“Nothing Breaks Like A Heart…AKA, “[Don’t] Take Another Little Piece of My Heart Now Baby”

Waaaaaay back when I was born, my mother was told that I had a slight heart murmur that I would most likely grow out of. I did.

In college, too much stress + bad food choices + lack of sleep + tooooooo much caffeine = Cardiac Arrhythmia, which eventually resolved. Everything was juuuuuust fine….

Until it wasn’t.

In 2006, I became pregnant with my first child. As a first-time mom, my complaints of, “Hey, I really can’t breathe too well,” and “Um, Doc? I can’t get enough breath support to sing,” were written off as new-mom, “well, what do you expect? You have a human pressing on your diaphragm,” rhetoric and explained away (I’m just a woman, Mr. Doctor. What do I know?).

2 months before I was due, I started seeing double, having migraines, and throwing up. Basic science diagnosed me with severe preeclampsia, and do you know what the “cure” for preeclampsia is? Delivery. So, my daughter was delivered 6 weeks early, and I was “gonna be just fine, ma’am,” said Mr. Third-Generation-I-Know-Everything OB-GYN….

Until it wasn’t.

2 days after I delivered, I couldn’t breathe…coughing and choking on top of a C-section incision is no fun. My sister ran for help, my mother prayed in tongues at the top of her lungs, and the nurses (who were in the middle of changing shifts, as of course, I have fantastic timing) & doctors realized I was in severe congestive heart failure. Over 20 pounds of fluid were drained out of my heart and lungs in the next 24 hours, and I went in for the fight of-and-for my life….while also trying to be a new mom to a premature infant.
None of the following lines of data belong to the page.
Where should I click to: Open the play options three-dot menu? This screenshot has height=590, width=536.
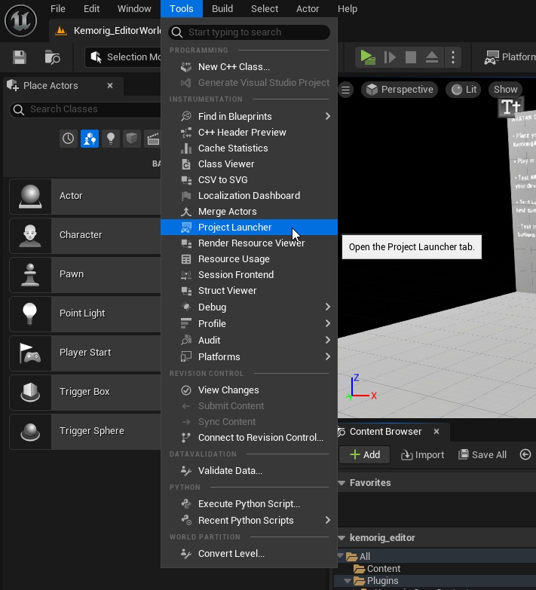[452, 57]
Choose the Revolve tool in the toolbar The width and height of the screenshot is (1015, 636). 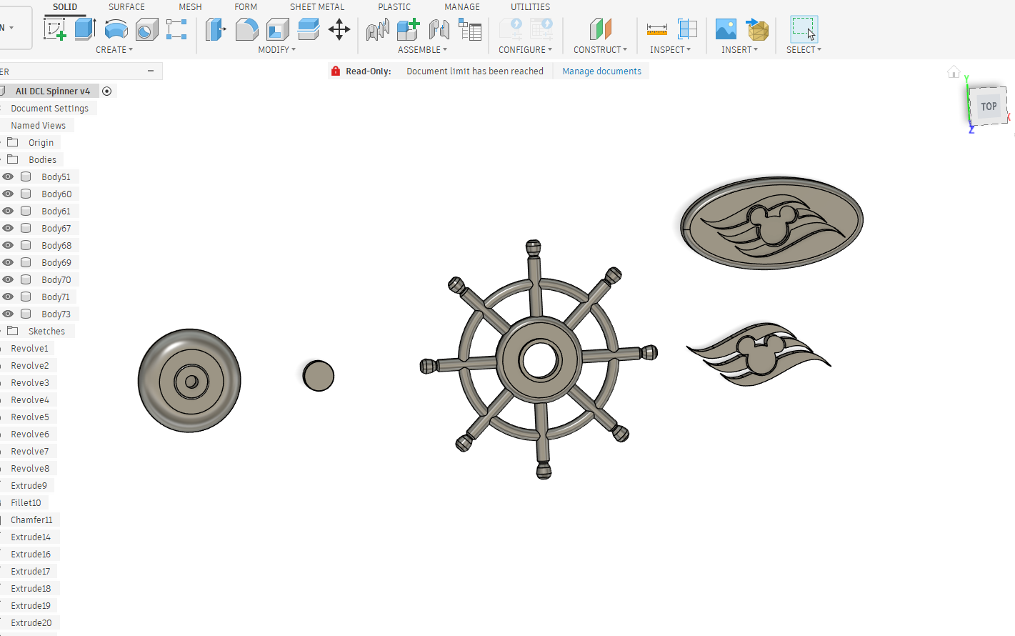(x=116, y=29)
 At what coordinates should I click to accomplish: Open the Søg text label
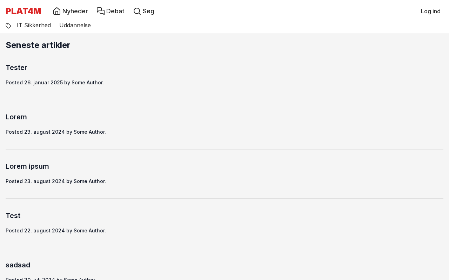(x=148, y=11)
Peripartum cardiomyopathy with congestive heart failure and pulmonary hypertension became the noose of a diagnosis that hung around my neck for the next 6 years as I went from specialist-to-specialist, trying to find a cardiologist that would both “fix” me, and would work with me as I wanted to try to have another child.

Once the heart has been blown up in CHF (my left ventricle was three times the size of the rest of my heart. I like to call it, “Grinch Syndrome.”), it tends to sort of hang around like a balloon that’s been overstretched. It’s kinda gross, if you think about it. My heart was literally broken in every possible way….by my body, by grief, by everything.

Image result for grinch's small heart grew

So, I had a few years of echocardiograms, medications, etc., until I found a doctor at Missouri Baptist that ordered more tests and found that my heart issues, outside of blood pressure, had miraculously resolved. I didn’t have any of the long-term problems they expected me to have, and we went on to have Jericho with the help of infectious disease specialists, cardiologists, perinatologists, and a whoooooole lotta grace from God….but it wasn’t without consequences.

As expected, even with a strict regiment of really miserable medications, I went into heart failure towards the end of my pregnancy with Jericho, and was rewarded with a lengthy hospital stay. After delivery, and after promising to never try to have any other children, I have a continued medication regiment that I’ve stayed on, and will be on for the rest of my life. I have my son; I have ZERO regrets.

The meds work great! Most of them are the same ones I’ve been on since 2006, with very few side effects, and with positive results. My CHF numbers stay low (the key number is the ejection fraction for the left ventricle. I’ve been under 10% before. My current numbers are around 40-50%, which is almost normal). My weight has been a challenge (particularly in the post-thyroid world), but has stayed in the same general area since my first pregnancy (give or take 40#. I gain, I lose, I gain, etc.), and my blood pressure stays under control with medication…it’s all working, which is crucial.

SO, why am I telling this story? Why does it matter? It matters, because YOU matter. 1 in 3 women in America are dealing with some sort of heart disease–that’s more than all other cancers, combined: https://www.goredforwomen.org/en/about-heart-disease-in-women

Per the Go Red for Women campaign, “80 percent of cardiac and stroke events may be prevented with education and action.” That’s what we can do. That’s what I can do–I can share my story, and maybe help others to become aware of the resources, the signs and symptoms, and the protocols that can help them understand heart disease more clearly. Knowing is the first step of prevention, right?

Today, my heart is functioning pretty darn well. In fact, I really don’t think about it very often, which is awesome when you consider that at one point, it was ALL I thought about…I couldn’t go up the stairs in my own home without feeling like I was going to pass out! I don’t have any limitations from cardiac issues, and I don’t worry about it…but I AM very conscious of it, and of paying attention to it when something seems “off.” I had some episodes last year of almost passing out. I wanted to ignore them, but I know better, so I called my cardiologist. Turns out, my blood pressure medication needed a simple adjustment….it was nothing complicated, and a simple phone call, and listening to my body, made all of the difference.

Take care of your heart, people. It really is the engine that drives you…and we all know that if the engine is broken, you’re not going anywhere. Love your heart….Live Fierce…and Go Red for Women!!!